Hal tersebut disampaikan Ning Nawal saat memberikan sambutan pada Peringatan Hari Ibu (PHI) ke-97 Tingkat Provinsi Jawa Tengah di Gedung Grhadika Bakti Praja, Kota Semarang, Jumat (19/12/2025).
“Keterlibatan perempuan dalam gerakan sosial, ruang komunitas, dan kegiatan berbasis gotong royong akan membentuk lingkungan yang lebih inklusif, peduli, dan saling mendukung,” kata Ning Nawal.

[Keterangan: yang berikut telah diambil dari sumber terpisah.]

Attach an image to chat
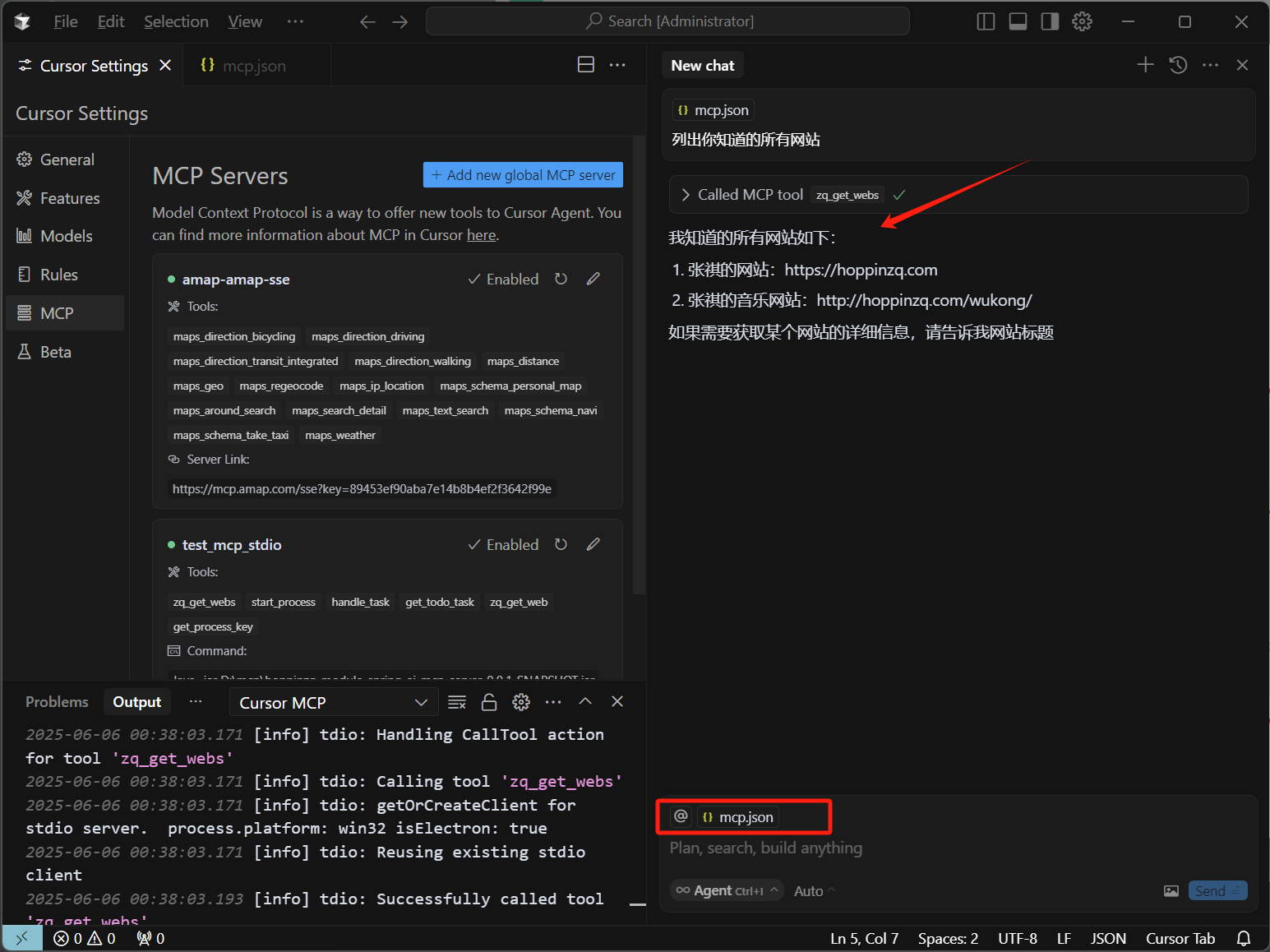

Menurut Ning Nawal, perempuan memiliki peran besar dalam menciptakan kehidupan masyarakat yang rukun, harmonis, dan berkelanjutan. Sejalan dengan tema Hari Ibu tahun ini, “Perempuan Peduli Masyarakat Harmoni”, peringatan Hari Ibu menjadi momentum untuk memperluas pemahaman publik tentang makna strategis peran perempuan.
“Hari Ibu bukan sekadar Mother Day, tetapi juga Indonesia Women’s Day. Hari untuk menghormati andil, dedikasi, serta kesetiaan perempuan terhadap Negara Kesatuan Republik Indonesia,” tegasnya.
Ning Nawal menjelaskan, penetapan 22 Desember sebagai Hari Ibu berdasarkan Keputusan Presiden Nomor 316 Tahun 1959, yang berangkat dari peristiwa bersejarah Kongres Perempuan I di Yogyakarta pada 22–25 Desember 1928. Kongres tersebut diikuti oleh 30 organisasi perempuan dan menghasilkan berbagai keputusan penting yang relevan hingga kini.
Beberapa hasil kongres tersebut antara lain pembentukan organisasi federasi perempuan yang menjadi cikal bakal Badan Kerja Sama Organisasi Wanita (BKOW), penerbitan surat kabar perempuan yang diketuai Nyonya Hajar Dewantara, pendirian dana pendidikan bagi perempuan tidak mampu, hingga penguatan pendidikan kepanduan putri.
“Selain itu, kongres juga memperjuangkan pencegahan perkawinan anak, memperbanyak sekolah perempuan, bantuan bagi janda dan perempuan kepala keluarga, serta perlindungan hak-hak istri dalam perceraian,” jelas Ning Nawal yang juga sebagai kepanjangan tangan gubernur Jateng Ahmad Luthfi dan wakilnya Taj Yasin Maimoen (Gus Yasin).
Sementara itu, Sekretaris Daerah Provinsi Jawa Tengah Sumarno, dalam sambutannya mewakili Wakil Gubernur Jawa Tengah Taj Yasin Maimoen, menegaskan bahwa peran ibu dalam keluarga dan masyarakat sangat besar, termasuk dalam menopang perekonomian.
“Berdasarkan data, 64 persen pelaku UMKM di Indonesia adalah perempuan. Artinya, perempuan sudah sangat peduli sejak lama. Momentum Hari Ibu ini menjadi pengingat bagi kita semua untuk menghargai jasa para ibu,” katanya.
Ia juga menekankan pentingnya peran perempuan dalam pendidikan anak. Menurutnya, keluarga merupakan fondasi utama dalam membentuk sumber daya manusia unggul menuju Indonesia Emas.
“Jika kita ingin SDM yang berkualitas, mari kita mulai dari rumah, dari keluarga,” pungkasnya.